U jezuitów też nie znalazł tego, czego szukał – bezwzględnego ubóstwa i żarliwości w wierze. W 1670 roku wystąpił z tego zakonu, zachowując wszystkie śluby.

W ręce Twoje…
Biskup Andrzej Trzebicki przyjął go na teren swojej diecezji w Kazimierzu pod Krakowem. Stamtąd jednak porwał go prowincjał jezuitów Wacław Opatowski. Trzymał go w zamknięciu w przeraźliwym zimnie. Gdy ten rozchorował się odmówiono mu nawet ostatniego namaszczenia. Jednak oburzenie hierarchii polskiego episkopatu sprawiło, że krewki zakonnik ustąpił. Ojciec Papczyński wrócił do Kazimierza. Wtedy napisał „Mistyczną świątynię Bożą”, w której wskazywał trzy cele: kult Matki Bożej Niepokalanie Poczętej, modlitwę za zmarłych oraz, co było wówczas nowatorskie, pomoc proboszczom w ich pracy duszpasterskiej. Te filary miały też wspierać nowe zgromadzenie, o założenie którego starał się w Rzymie. Z tym jednak był problem. Dekret soboru laterańskiego IV stanowił, że nowe wspólnoty mogą powstawać jedynie na podstawie reguł już istniejących. Nuncjusz apostolski w Rzeczpospolitej Francesco Pignatelli wyjednał mu pozwolenie od papieża Innocentego XII, potwierdzone przez jego następcę Klemensa XI. Założyciel zgromadzenia przyjął śluby wieczyste od pierwszych współbraci: Stanisława od św. Anny, Józefa od wszystkich świętych, Cypriana od św. Stanisława i Piotra od św. Marii Magdaleny.
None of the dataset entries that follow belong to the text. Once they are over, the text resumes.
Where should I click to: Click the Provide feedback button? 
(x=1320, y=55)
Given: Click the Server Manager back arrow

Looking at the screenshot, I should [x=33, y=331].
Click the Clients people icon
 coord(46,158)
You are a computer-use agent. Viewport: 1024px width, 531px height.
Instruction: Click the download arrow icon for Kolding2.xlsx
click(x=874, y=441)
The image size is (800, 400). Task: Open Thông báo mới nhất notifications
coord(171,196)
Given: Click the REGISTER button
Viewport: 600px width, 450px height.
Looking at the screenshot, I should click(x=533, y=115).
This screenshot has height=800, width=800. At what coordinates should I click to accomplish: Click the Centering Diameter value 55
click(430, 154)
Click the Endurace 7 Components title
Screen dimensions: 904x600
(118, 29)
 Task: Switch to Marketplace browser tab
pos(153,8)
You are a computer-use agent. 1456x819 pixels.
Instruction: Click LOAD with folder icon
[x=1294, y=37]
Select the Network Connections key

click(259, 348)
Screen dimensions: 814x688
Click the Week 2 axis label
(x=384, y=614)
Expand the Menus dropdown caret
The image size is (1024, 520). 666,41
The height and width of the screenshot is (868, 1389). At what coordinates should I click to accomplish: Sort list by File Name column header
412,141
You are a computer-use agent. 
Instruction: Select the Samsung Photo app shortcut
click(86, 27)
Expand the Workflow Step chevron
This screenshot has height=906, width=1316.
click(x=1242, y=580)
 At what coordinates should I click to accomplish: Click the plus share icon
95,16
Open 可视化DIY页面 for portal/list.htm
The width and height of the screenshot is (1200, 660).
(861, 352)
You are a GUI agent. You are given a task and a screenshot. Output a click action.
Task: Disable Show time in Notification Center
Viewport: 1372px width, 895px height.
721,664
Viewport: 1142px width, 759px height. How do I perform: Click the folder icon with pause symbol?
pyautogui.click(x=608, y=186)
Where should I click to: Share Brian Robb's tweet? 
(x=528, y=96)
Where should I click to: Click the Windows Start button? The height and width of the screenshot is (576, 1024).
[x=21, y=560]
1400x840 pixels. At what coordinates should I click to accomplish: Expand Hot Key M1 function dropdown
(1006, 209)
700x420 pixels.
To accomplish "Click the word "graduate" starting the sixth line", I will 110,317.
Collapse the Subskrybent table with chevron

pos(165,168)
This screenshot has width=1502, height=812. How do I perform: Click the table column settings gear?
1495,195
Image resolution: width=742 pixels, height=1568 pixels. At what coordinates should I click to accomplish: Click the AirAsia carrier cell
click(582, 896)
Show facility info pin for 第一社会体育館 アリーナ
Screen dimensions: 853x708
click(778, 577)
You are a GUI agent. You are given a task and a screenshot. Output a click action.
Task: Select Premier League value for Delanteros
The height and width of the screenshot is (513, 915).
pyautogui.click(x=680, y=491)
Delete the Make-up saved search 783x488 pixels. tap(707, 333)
Nikt nie spodziewał się tego, co stało się 17 września 1701 roku. Ojciec Stanisław wydawał się być radosny i w pełni sił. Zwołał swoich duchowych synów i udzielił im błogosławieństwa. Skonał, wypowiadając słowa psalmu 31: W ręce Twoje Panie, składam ducha mego.